Thinking of weather as a Markov chain gives us a lot of tools to understand its behavior. For example, we can calculate how often it will be sunny or rainy, and we can estimate how likely we are to have 198 days of sun in a row. Now—news flash!—the weather changes throughout the year, so we have to think about the probabilities in the diagram above as changing from day to day. Sunny streaks are more likely during the summer.
But if we allow for these changes, and we look at not just sun and rain but also clouds and snow, we can start to get an interesting picture of the weather in a place. The next section shows what happens when we use a statistical model to do this for the largest fifteen or so cities in the U.S. Try picking different cities in the drop-down menu and explore how their weather patterns differ.
[Jump to the second half] [Jump to the methodology section]

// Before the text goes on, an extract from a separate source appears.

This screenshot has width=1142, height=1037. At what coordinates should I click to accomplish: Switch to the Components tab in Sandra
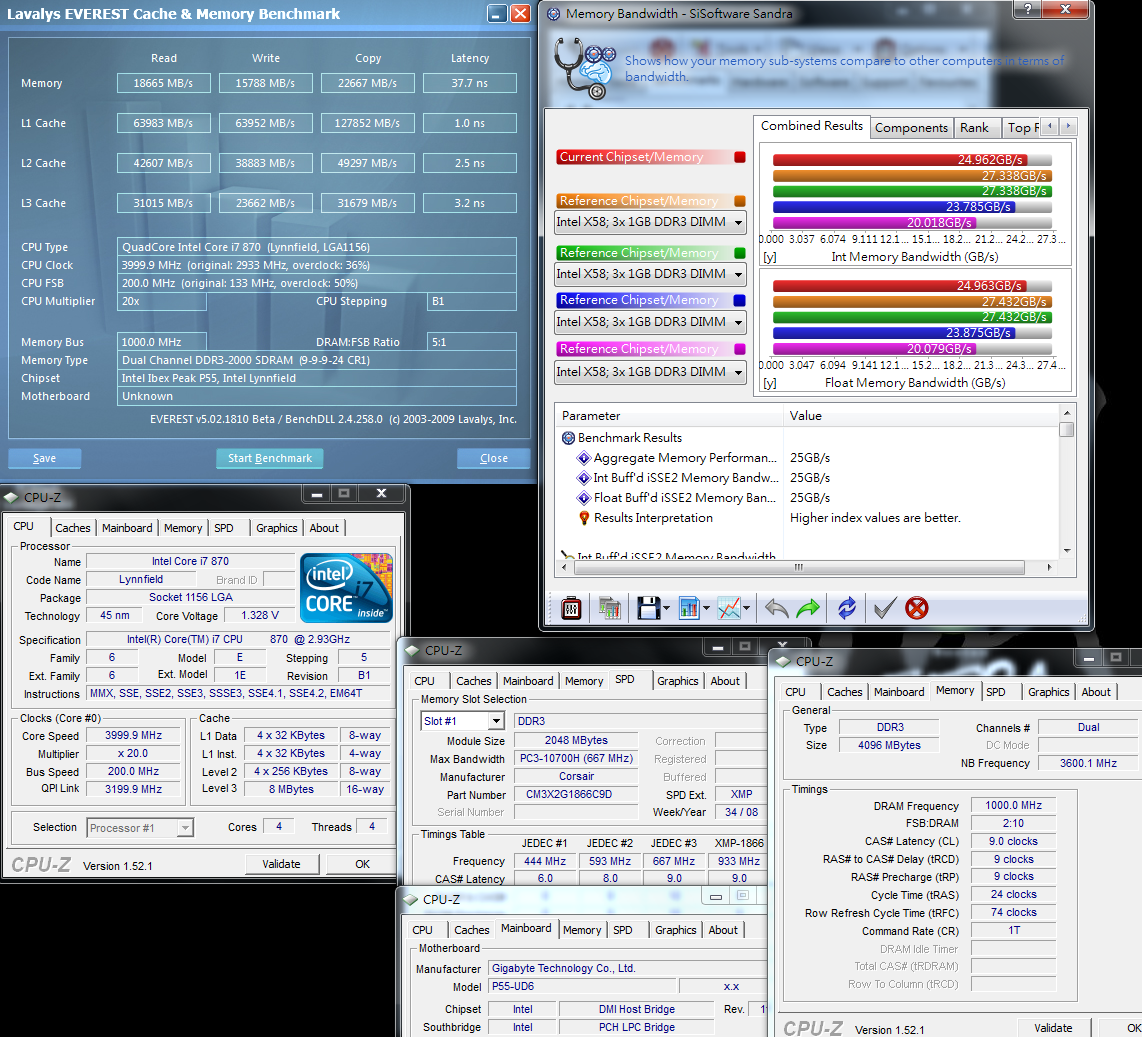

One way in which cities differ is in how much their weather changes throughout the year—how “squiggly” the weather mix diagram from above is, to be precise. The figure below tries to measure this. Most East Coast cities have a broadly similar mix of sun and rain throughout the year. In contrast, cities like Miami, San Francisco, and Seattle have more clearly defined sunny and rainy seasons. (This is somewhat related to this excellent article about the predictability of weather across the U.S.)
Other patterns are rather predictable. Ranking cities by the average length of their sunny streaks yields, predictably, cities in the South and West. Slightly less predictable is that Seattle’s sunny streaks are about as long as those of most cities in the Northeast and Midwest.
The patterns for rain are even less surprising: except for Seattle, San Francisco, and Miami, it rains for around 1.7 days at a time in most cities. Phoenix has the shortest average rainy streak, at just over 1.5 days.
And on the subject of rain, it’s informative to look at how the amount of rain a city gets corresponds to the number of rainy days it gets. While for most cities these go hand in hand, in Seattle, rainfall is spread out over a much larger number of days. While the city receives less rain than D.C., New York, and Houston, it has more rainy days—over 140, on average—than any other major city in the U.S. Does this fairly qualify it for the title of “Rainiest City”? You decide.
Fitting the Markov chains
Given the weather on a day, the Markovianness of the process means that the weather on the next day is drawn from a categorical distribution, with probabilities given by the corresponding column in the transition matrix. The Markov chains used here are time-inhomogeneous: the transition matrix changes from day to day. The transition matrix probabilities were assumed to vary in time along Gaussian radial-basis splines (taking into account the modular nature of dates around year boundaries), with six knots spaced evenly throughout the year.
The transition probabilities at each knot were given a Dirichlet(1) prior; this, combined with the categorical likelihood, allowed for a slight computational shortcut. Each year was broken up into 53 weeks (with the last week shorter than 7 days), and the number of transitions from each kind of weather to the other, across all the years of data, was counted. Then these counts were modelled from a multinomial distribution, with transition probabilities coming from the above splines.
Once the model was fit to each city’s data (using Stan), a transition matrix could be drawn for every week (or day, if desired) of the year, and this transition matrix could be solved for its steady-state distribution using its eigendecomposition. This yielded the weather mixture charts.
The diagonal of the estimated transition matrices represent the probability of staying in the same weather state from one day to the next. Averaging these probabilities across the four weather types (a weighted average, with weights proportional to the steady-state probabilities) yielded a composite probability of maintaining the current weather. Markovianness then implies that the number of days at a certain state follows a geometric distribution; the average streak length is then easily calculated as the reciprocal of the probability of a change in the weather.
Weather data came from NOAA’s database. A day was classified as cloudy if the sun shone for less than 30% of the day. Most cities’ weather stations had around 35 years where precipitation, snowfall, and cloud cover were measured every day.